Savunucu musunuz? Derdiniz Var!

Evet, savunucu bir STK iseniz derdiniz var demektir. Tersi de doğru. Derdi olan bir STK iseniz, savunculuk yapmak durumundasınız. Öyle ya da böyle savunuculuk, STK’ların çeşitli dozlarda bünyelerinde yer alan bir kudret. Buna karşın “savunculuk” kimi sivil toplum örgütü tarafından zaman zaman mesafe koyulabilen bir kavram olarak karşımıza çıkıyor. Peki nedir bu savunuculuk? Modern sivil […]

Evet, savunucu bir STK iseniz derdiniz var demektir. Tersi de doğru. Derdi olan bir STK iseniz, savunculuk yapmak durumundasınız. Öyle ya da böyle savunuculuk, STK’ların çeşitli dozlarda bünyelerinde yer alan bir kudret. Buna karşın “savunculuk” kimi sivil toplum örgütü tarafından zaman zaman mesafe koyulabilen bir kavram olarak karşımıza çıkıyor. Peki nedir bu savunuculuk?
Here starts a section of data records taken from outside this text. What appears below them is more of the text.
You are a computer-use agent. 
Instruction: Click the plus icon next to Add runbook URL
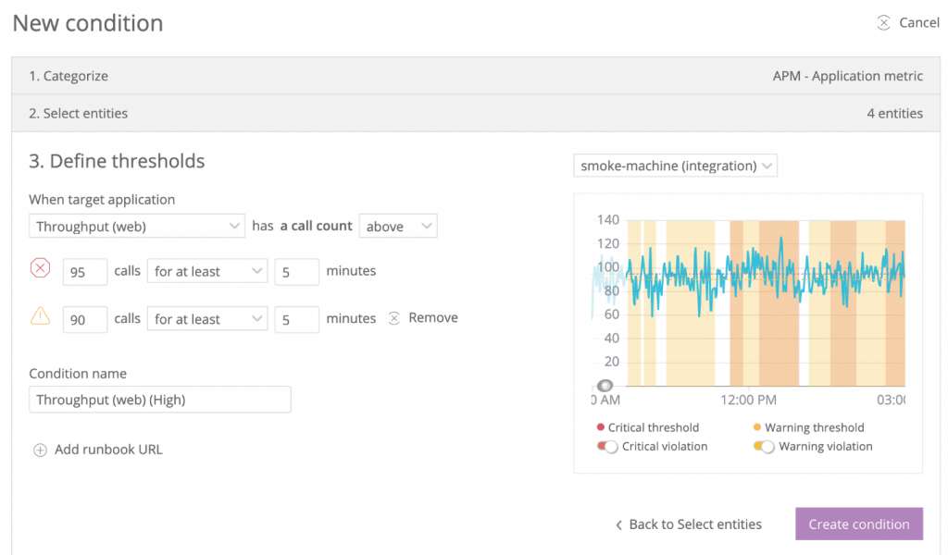(40, 450)
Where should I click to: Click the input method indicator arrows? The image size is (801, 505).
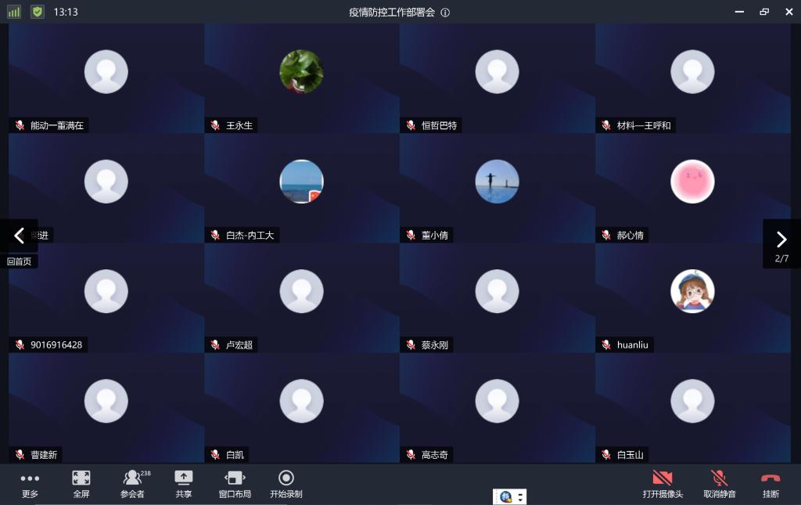(x=521, y=496)
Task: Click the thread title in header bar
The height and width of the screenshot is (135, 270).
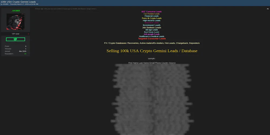Action: [x=18, y=2]
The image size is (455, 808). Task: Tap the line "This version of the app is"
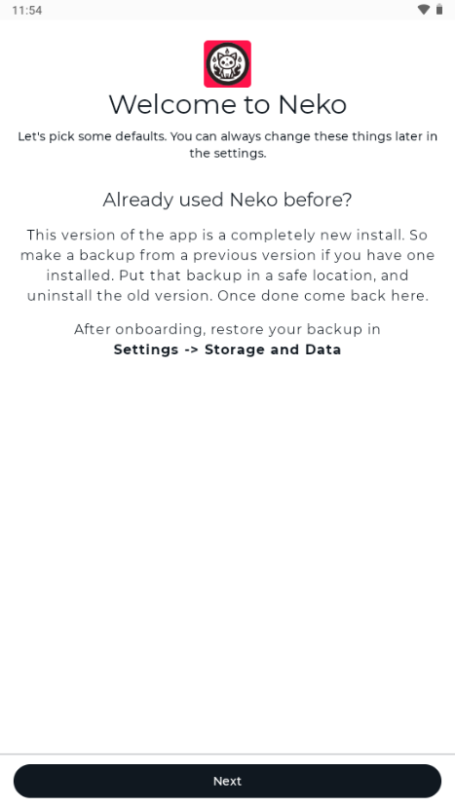tap(228, 235)
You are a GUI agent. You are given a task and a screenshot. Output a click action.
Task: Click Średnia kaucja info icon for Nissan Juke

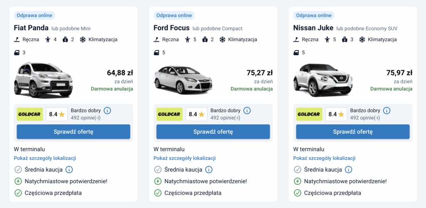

Modern sivil toplum jargonuyla savunuculuğu “herhangi bir sistem ya da kurumdaki karar alma süreçlerini etkileme girişimi” olarak tanımlayabiliriz. Sivil toplum örgütleri, ne zaman kamu-sivil toplum-özel sektörden menkul yapısal ilişkilerde, faaliyetlerine ket vuracak sorunlar yaşarsa, işte o zaman bu ilişkilerdeki karar alma süreçlerine de dahil olma ihtiyacı yaşıyor. Hiçbir STK bir vakum içerisinde yaşamadığı için, gün gelip her STK’nın bu sorunları yaşaması da kaçınılmaz oluyor. Çünkü sivil toplum-kamu ve özel sektör arasındaki sınırları tam da bu mücadele belirliyor. Yani her STK günü geldiğinde savunuculuğu çeşitli dozajlarda tatmak durumunda kalıyor.
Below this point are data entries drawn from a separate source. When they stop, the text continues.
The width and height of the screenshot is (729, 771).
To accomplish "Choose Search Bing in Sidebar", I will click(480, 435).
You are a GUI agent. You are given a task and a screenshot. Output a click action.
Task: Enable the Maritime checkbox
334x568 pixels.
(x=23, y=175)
Ancak her STK aynı metotlarla savunuculuk yapmıyor. Tam da bu nedenle belirli bir metodu benimsemiş STK’ların kendilerini savunucu olarak nitelendirme eğilimi yüksek olmasına rağmen, diğer metotları kullanan STK’lar kendilerini odaklandıkları/uzmanlaştıkları konu alanı ile (doğa koruma, eğitim, sağlık, vb.) tanımlamayı tercih ediyor. Sıkça kullanılan 3 savunu metodu olan örgütlenme, lobicilik ve kampanya STK’ların sivil alanda dağıldığı spektrumun iki uç ve orta noktalarını da belirliyor. UNICEF 2010’da yayınladığı Savunuculuk Toolkit’inden etimolojilerine de referansla bu metotları şöyle toparlıyor: “Örgütlenme (organizing); savunulan fikirlerin, sorundan gerçekten etkilenen kişilerden gelmesine bağlı geniş tabanlı bir etkinlik. Lobicilik (lobbying) Latince’de, bir kişinin kaliteli tartışmalarda bulunmak üzere doğrudan karar alıcılarla (genellikle yalnız şekilde) buluştuğu oda anlamına gelen loggia kelimesinden geliyor. Örgütlenme ile karşılaştırıldığında lobicilik daha hedef odaklı bir yaklaşım benimsiyor ve daha az insana ulaşıyor. Spektrumun diğer ucunda bulunan kampanyacılığın Latin orijini ise daha geniş savaş alanı anlamına gelen campus. Savunuculuk kampanyası, daha geniş kitlelerin savunu mesajlarını duyabileceği şekilde platformları da içererek, bir konuyu kamuoyuyla birlikte gündeme taşıyor.”[i]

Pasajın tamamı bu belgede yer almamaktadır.